━━━ GIVEN TEXT

When you buy Windows Vista, you’ll be purchasing a product that is, to borrow a phrase from the anti-DRM guys, defective by design.

Microsoft announced enhanced anti-piracy measures for Windows Vista today. If Vista detects a pirated computer, it will lock down your system to a reduced functionality mode after a certain amount of time. And lock-down means the following: critical applications like Microsoft Office will refuse to start, and you’ll be limited to browsing the Web for one hour a day. This despite the fact that their current WGA program has been known to produce a high rate of false positives (detecting your software as pirated even when it’s not). And once your computer is locked down, your choices are either to go online and purchase a valid key; or, if you’re running genuine software, prove it to Microsoft support who will then hopefully activate it for you.

For the first time, your computer, all your data on it, and the computer’s very operation are at the mercy of Microsoft. If Microsoft feels that your OS is pirated, you will not be able to edit or view that presentation you were working on – even though that is unequivocally your own work. Whether you have an urgent assignment to submit tomorrow or you’re trying to save a patient’s life now – Vista will not care. And since the company has indicated an intent to deliberately break your system, you depend only on their good will to not interfere more drastically with it.

The dictionary should have a new definition of irony.

In our society, if you’re accused of killing another human being, you’re innocent until proven guilty. If you’re accused of having illegitimate software, you’re guilty until proven innocent.

…I can only show you the door. You’re the one who has to walk through it.

━━━━━━

ASSIGNMENT: Please transcribe the passage of the Vista anti-piracy text starting with "In our society, if" and going on through "walk through it.", keeping every word and mark unchanged.

━━━ STORED DATA

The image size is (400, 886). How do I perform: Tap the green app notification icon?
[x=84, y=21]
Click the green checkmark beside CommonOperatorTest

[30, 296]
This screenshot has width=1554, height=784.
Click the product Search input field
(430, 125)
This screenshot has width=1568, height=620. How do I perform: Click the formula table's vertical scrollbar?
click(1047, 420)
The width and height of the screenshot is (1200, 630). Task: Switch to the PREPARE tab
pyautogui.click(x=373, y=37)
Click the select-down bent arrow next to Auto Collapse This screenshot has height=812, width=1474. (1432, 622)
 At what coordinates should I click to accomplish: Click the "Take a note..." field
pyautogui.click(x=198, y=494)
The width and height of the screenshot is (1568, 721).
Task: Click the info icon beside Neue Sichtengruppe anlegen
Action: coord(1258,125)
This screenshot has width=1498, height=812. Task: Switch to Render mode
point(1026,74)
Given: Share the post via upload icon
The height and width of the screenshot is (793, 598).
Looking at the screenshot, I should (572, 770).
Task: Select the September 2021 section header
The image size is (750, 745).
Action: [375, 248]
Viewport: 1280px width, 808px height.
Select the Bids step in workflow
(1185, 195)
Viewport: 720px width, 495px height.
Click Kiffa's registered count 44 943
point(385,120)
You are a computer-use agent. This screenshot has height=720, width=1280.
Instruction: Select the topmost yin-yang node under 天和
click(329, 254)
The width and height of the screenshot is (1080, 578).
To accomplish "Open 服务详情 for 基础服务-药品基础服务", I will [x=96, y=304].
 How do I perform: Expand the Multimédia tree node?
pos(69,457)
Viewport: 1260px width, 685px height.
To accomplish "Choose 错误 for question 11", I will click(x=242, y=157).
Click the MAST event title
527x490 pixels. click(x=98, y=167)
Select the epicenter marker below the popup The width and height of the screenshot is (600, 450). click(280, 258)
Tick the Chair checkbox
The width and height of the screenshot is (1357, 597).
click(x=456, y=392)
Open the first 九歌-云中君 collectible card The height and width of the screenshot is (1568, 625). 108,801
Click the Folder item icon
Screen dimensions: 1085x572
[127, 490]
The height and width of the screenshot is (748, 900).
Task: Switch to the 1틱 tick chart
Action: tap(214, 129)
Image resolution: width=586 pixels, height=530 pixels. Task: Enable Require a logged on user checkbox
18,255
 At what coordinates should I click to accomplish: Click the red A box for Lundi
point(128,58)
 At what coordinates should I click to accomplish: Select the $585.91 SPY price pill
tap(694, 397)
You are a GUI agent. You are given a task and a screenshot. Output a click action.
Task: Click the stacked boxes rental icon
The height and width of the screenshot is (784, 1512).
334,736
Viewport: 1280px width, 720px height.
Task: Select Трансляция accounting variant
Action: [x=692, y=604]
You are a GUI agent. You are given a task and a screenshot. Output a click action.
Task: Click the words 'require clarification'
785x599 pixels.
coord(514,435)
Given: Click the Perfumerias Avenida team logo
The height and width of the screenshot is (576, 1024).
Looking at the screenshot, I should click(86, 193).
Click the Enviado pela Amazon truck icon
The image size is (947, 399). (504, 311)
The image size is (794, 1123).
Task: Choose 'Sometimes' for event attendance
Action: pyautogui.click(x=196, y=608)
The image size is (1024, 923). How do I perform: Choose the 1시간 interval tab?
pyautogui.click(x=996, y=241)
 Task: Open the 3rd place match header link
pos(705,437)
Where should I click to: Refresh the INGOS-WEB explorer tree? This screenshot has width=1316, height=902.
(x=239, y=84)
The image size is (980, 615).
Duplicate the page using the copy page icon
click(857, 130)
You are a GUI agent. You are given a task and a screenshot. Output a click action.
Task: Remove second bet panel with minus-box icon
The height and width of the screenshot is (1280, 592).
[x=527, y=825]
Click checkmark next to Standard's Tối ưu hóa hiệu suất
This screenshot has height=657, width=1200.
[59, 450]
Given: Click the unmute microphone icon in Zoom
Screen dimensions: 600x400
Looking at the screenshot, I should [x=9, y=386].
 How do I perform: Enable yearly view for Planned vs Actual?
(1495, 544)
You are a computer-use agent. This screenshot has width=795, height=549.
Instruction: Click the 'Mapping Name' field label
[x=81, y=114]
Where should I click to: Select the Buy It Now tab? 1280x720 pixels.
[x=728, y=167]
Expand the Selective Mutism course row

━━━━━━

ANSWER FOR THE TASK:
In our society, if you’re accused of killing another human being, you’re innocent until proven guilty. If you’re accused of having illegitimate software, you’re guilty until proven innocent.

…I can only show you the door. You’re the one who has to walk through it.